I’d been left coldly. My friends had left to the airport without waiting for me. I was left alone in the scam tour office, with two Indian men and a scam to get of. I was girl with a bit of street smarts but still naïve and scared. Truthfully, beneath my bold mask, I was very, very nervous. I knew my chances were slim, but now I was also pissed by the way my friends had left me in the office alone. Something like this could some day be forgiven, but never forgotten.
No, I would stand the fight and I would win.
I ruined my trip with a $500 knife, I wasn’t about to cave in to an upgrade it for a machette.
What were the challenges of dealing with a scam like this?
To a degree, you have to how to play your cards and bluff confidence, where you don’t have it. I don’t play poker and I’m not good at lying, so I didn’t know if I pull off a bluff. I would find out.
This was the wall to hurdle:
- The tour operator didn’t need to refund me any money.

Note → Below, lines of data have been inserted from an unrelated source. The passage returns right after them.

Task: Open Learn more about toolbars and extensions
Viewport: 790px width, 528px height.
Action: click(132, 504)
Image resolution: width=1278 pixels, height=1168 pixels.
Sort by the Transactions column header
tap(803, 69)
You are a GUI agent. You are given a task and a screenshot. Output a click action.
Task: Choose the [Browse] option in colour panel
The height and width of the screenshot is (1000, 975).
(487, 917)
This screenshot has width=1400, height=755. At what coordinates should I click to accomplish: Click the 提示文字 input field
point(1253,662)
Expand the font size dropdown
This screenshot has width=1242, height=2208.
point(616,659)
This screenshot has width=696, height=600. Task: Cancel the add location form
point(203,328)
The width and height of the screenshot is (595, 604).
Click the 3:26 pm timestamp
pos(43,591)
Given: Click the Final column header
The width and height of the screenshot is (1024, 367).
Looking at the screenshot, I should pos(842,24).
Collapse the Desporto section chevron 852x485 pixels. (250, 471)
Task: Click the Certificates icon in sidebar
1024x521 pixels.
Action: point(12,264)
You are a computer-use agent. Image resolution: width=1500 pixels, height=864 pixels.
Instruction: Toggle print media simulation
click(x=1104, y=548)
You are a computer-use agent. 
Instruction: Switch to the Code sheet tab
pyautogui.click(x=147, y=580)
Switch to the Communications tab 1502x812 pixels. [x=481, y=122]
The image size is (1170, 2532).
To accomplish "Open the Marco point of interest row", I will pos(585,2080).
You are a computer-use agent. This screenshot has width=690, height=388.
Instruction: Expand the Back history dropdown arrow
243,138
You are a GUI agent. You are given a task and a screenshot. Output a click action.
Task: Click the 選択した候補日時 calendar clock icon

- The moment my credit card slid through, my balls were in a vice grip, same as my friends.
- I could go to the police (probably corrupt) and risk them doing either, nothing or turn and try to extort money from me.
- Take the matters up with our embassy (a very long route).
- I’m a female in a shady scam office occupied by only men.
Thus, I needed everything to be resolved here and now or kiss my money ‘goodbye’.
How I got my money back:
- I was non-emotional and firm.
I spoke with controlled calm and firm stubbornness. I’m a female, so obviously, the tour operator threw his anger around to intimidate me. To raise my anger would only fuel a heated fire, which could produce rage. I may have quaked in my shoes, but I didn’t show it .
- I didn’t demand or fight or argue. I commanded.
To be demanding is to fight. To command is to expect due justice.
- I stood my ground and kept my wits about me
- I bullshitted confidence
- I gave the agent only one solution for appeasing me.
“I want off the tour and half refunded”….” I want off the tour and half refunded.” … “I want off the tour and half refunded.” ….
I sprinkled the phrase throughout the agent’s attempt to argue with me or sell me an excuse. His voice raised. Each time, I brought him back to his only solution to dealing with me. “I want off the tour and half refunded. “
- I dealt with the agent directly and on my own.
Had my friends not left me and were in the room, the agent might have been more stubborn about giving me money back, for fear the others would’ve demanded it too. Being left to fend on my own was a secret blessing. I was still pissed though. Being in that office alone with two men could’ve been dangerous.
Obviously, this won’t work in all cases of scams. But it worked for me.
In the end, the agent had no choice but refund me a chunk of my money. Know that even if the law is corrupt, Indians probably don’t want to deal with them either. The agent was so heated, he practically threw my money at me. I got close to half of my money back. The chunk he returned was more than what Margaret and Dan bargained for or thought I’d be able to get.
I left the office with freedom at my heels, ruppees smarter and loads lighter!
Now came the next adventure. Getting to the airport to catch my flight to Nepal … and doing so on my own.